Welles’ vision of Shakespeare was never a stodgy one, and
even when making a period film his style gloried in a kind of modernist
abruptness; through cutting, Welles always makes the material’s pulse speed up
to potentially dangerous levels. The cut from Welles approaching his temporary
bed to a shot of Jeanne Moreau’s Doll Tearsheet sitting up on the mattress and
lowering her blanket to address him would remind one of an edit in a French New
Wave film, had Welles hadn’t been doing the same kind of cutting since even
before the purposefully jagged “The Lady From Shanghai.”
At the end of her review, after rightfully lavishing praise
on the movie’s incredible Battle of Shrewsbury sequence, Kael laments,
“[B]ecause of technical defects due to poverty, Shakespeare’s finest
Shakespearean production to date—another near-masterpiece, and this time so
very close—cannot reach a large public. There ain’t no way.”

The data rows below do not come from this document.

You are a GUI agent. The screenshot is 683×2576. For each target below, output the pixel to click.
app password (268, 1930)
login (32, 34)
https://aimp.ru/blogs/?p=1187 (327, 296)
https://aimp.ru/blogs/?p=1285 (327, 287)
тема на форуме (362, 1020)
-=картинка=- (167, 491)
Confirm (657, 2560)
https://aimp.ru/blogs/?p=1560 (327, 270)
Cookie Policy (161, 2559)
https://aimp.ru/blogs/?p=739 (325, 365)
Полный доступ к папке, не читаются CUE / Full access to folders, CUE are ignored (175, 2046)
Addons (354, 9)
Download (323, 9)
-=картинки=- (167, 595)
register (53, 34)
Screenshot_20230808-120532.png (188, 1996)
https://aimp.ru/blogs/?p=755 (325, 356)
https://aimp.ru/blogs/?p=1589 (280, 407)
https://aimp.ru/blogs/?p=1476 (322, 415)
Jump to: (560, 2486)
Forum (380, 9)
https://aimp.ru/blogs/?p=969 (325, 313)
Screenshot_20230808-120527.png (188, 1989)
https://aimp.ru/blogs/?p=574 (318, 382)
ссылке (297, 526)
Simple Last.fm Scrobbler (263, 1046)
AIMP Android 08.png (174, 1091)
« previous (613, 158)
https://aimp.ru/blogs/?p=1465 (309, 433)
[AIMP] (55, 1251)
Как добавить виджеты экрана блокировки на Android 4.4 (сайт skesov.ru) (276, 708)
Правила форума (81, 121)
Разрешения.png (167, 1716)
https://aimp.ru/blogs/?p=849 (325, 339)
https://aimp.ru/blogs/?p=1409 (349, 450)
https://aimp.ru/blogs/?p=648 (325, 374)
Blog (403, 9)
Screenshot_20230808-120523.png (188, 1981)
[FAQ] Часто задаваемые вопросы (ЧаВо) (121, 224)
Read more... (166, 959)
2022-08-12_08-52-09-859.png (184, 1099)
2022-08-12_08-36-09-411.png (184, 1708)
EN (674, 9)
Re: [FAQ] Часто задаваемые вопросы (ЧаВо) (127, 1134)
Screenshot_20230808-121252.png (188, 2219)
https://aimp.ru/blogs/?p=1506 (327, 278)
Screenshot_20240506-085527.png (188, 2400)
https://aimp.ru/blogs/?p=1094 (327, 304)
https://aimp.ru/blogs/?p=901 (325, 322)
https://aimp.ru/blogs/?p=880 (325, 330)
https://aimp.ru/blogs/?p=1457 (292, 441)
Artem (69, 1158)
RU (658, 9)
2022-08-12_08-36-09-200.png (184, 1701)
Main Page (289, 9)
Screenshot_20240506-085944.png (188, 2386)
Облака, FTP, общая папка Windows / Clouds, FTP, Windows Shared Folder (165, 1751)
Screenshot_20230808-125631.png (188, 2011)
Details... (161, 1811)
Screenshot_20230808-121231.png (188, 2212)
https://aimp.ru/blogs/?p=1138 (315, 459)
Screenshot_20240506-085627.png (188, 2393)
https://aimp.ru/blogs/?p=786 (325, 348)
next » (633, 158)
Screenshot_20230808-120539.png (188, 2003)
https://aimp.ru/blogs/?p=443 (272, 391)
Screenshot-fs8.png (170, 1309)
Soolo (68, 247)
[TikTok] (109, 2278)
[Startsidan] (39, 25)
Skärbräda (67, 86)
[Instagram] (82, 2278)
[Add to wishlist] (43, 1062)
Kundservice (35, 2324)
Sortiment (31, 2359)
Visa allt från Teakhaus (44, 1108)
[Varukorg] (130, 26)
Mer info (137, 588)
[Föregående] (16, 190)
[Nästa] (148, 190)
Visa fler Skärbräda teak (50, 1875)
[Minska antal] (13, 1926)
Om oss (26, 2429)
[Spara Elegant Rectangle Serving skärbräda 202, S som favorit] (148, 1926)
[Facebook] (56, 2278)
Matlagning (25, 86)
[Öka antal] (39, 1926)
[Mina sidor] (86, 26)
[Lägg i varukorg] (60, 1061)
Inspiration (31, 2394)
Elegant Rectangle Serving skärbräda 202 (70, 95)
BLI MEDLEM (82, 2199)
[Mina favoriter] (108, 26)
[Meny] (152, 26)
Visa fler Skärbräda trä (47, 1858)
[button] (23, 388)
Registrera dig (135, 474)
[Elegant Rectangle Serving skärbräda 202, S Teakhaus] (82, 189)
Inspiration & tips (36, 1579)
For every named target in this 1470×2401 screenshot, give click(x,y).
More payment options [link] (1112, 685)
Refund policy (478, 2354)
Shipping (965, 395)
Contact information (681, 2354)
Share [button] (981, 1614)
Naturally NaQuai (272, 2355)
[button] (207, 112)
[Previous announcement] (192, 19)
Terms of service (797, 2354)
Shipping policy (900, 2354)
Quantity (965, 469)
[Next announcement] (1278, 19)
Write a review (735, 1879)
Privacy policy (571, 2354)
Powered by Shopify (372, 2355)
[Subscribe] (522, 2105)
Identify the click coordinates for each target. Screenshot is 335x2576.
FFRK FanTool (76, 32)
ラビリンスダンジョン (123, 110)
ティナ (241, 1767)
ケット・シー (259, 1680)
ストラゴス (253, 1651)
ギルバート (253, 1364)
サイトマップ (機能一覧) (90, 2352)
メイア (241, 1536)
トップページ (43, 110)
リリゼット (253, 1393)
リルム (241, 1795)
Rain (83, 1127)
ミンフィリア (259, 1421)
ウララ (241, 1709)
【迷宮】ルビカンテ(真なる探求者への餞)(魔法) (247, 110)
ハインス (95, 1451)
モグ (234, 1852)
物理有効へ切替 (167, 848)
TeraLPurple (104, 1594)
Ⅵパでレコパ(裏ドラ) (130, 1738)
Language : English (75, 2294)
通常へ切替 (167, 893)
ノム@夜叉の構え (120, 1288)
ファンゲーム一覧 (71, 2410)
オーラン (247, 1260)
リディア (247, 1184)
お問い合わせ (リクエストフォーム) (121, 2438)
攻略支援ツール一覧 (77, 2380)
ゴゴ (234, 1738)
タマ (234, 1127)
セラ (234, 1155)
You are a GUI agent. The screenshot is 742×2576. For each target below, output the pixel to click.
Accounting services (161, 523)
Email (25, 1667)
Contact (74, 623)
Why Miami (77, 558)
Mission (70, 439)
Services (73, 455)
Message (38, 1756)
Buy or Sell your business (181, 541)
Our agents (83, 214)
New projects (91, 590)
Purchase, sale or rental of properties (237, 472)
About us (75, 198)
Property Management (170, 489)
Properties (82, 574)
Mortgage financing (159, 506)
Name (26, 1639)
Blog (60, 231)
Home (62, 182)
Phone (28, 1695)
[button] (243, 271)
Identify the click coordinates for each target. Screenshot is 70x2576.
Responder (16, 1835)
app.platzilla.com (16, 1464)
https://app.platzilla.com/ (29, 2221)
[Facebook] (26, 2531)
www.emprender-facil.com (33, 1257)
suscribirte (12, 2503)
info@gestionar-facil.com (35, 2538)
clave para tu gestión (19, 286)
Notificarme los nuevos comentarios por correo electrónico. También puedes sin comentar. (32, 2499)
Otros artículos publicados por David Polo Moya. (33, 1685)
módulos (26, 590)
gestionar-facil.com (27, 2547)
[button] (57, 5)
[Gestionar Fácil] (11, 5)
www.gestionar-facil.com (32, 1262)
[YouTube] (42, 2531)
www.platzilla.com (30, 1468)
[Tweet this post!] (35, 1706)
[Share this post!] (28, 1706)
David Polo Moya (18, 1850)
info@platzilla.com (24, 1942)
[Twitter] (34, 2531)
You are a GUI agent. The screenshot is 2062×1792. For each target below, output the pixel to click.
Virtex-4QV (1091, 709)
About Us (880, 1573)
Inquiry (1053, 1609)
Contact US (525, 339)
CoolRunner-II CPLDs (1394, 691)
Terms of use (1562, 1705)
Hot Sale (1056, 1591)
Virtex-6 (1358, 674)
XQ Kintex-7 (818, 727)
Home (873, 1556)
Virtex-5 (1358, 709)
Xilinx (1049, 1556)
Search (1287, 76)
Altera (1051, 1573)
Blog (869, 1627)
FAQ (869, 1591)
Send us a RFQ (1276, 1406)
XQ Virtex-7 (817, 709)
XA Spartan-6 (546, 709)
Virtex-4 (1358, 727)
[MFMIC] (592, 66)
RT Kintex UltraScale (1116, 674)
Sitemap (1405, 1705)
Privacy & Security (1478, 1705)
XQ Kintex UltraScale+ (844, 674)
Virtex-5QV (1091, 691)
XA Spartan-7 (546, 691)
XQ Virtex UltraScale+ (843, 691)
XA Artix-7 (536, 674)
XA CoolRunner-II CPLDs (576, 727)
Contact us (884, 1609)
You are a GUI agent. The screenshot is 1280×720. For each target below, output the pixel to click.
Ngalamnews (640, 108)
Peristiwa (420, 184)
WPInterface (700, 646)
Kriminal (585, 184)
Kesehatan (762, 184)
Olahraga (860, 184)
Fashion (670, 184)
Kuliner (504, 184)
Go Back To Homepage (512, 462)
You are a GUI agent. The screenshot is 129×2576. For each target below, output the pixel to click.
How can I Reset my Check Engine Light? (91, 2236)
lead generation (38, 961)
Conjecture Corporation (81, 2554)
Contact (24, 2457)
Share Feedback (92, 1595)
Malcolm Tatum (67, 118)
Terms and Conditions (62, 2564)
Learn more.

And there, in a sense, has been the rub. Contemporary
viewers have been largely unable to really assess the extent to which the
undeniable poverty of Welles’ production compromised his vision. Because the
only easily-viewable versions of the movie were further compromised by
broken-down prints, overly-duplicated prints (the takedown to 16mm was not kind
to the picture), and home-video versions struck, unauthorized (and matters of
authorization are also in substantial turmoil), from inferior materials. Four
years ago, on my own blog, I rated no less than three different DVD versions of
“Chimes/Falstaff” and even when the picture and sound reached acceptable
levels, the stories behind the releases, as the comments testify, were not
entirely attractive. (See here) Some time last year, the U.K. based label Mr. Bongo released a region-B
locked Blu-ray of the film in a supposed “50th Anniversary Restored
Edition.” Up until recently it was indeed the best looking and sounding version
I’d yet encountered. A supposedly pristine print turned up in what some would
consider an unlikely place: the archive of Distribpix, an “adult” motion
picture concern that originated in the early days of porno chic (a
safe-for-work blog post in which the company’s majordomos describe the
discovery is here, complete with mouth-watering frame captures). And now, Janus Films, the distributor of classics that’s now a sister
company of The Criterion Collection, is screening “Chimes” at various boutique
cinemas across the country, beginning with New York, L.A., Portland and Fort
Worth this month, and spreading out over February and the spring. I have not
been able to do any side-by-side comparison between the Janus version and the
Mr. Bongo Blu-ray. Based on impression and memory, I can say the Janus looks as
good if not better than the Mr. Bongo addition, but the aspect that made the
biggest impression in the Janus version was the cleaned-up sound. Dialogue that
sounded muddied or muffled in prior versions is clear, and the overall mix
seems to have been smoothed out so that incongruous peaks and valleys aren’t
audible anymore.
So is the Janus version the Grail that I and others have
long sought? It might seem so. Still. The Janus website for the film has no information regarding sources and restoration. And I’m still curious
about whether the print in Distribpix’s possession is ever going to be
available to preservationists and/or restorers. In the meantime, though, the
Janus “Chimes At Midnight” reveals this late work of Welles as not a
near-masterpiece, but a genuine one. It’s funny, heartbreaking, awe-inspiring,
bracing. Welles was not deceiving himself when he spoke of it as the film that
he hoped would gain him admission to Heaven.